— THE DATA —
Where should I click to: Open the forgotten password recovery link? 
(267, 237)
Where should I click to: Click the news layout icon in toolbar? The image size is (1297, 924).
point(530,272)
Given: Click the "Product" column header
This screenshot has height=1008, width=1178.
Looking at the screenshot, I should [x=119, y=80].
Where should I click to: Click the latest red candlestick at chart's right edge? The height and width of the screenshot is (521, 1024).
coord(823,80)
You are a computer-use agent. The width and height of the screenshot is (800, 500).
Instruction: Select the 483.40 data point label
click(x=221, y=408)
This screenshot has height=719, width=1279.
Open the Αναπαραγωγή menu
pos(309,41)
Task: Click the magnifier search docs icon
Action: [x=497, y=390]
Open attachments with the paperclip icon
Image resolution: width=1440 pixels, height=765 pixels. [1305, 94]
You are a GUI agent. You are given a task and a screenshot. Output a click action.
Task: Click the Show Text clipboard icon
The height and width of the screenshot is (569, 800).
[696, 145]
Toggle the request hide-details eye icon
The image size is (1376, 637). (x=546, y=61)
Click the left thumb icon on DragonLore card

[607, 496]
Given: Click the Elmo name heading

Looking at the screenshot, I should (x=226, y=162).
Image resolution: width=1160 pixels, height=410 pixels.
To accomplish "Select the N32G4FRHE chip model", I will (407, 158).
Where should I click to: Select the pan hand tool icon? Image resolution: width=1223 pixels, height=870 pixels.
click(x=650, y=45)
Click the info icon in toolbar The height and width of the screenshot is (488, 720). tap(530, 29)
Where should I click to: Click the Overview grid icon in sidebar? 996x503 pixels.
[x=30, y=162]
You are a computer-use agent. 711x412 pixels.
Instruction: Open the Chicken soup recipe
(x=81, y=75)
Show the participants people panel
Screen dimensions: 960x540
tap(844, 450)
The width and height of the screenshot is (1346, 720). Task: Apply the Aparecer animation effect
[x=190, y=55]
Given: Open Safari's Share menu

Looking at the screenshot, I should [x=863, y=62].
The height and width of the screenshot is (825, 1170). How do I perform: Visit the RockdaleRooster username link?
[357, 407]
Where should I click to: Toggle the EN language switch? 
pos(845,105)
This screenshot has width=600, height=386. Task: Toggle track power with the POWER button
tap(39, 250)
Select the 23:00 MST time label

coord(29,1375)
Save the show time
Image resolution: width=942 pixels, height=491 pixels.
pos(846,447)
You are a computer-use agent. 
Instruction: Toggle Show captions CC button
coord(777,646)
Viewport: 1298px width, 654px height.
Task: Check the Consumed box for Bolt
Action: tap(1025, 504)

— WORK INSTRUCTIONS —
Go line by line through the data and copy any that contain "computer".

— RESPONSE —
You are a computer-use agent. The width and height of the screenshot is (800, 500).
You are a computer-use agent. 711x412 pixels.
You are a computer-use agent. 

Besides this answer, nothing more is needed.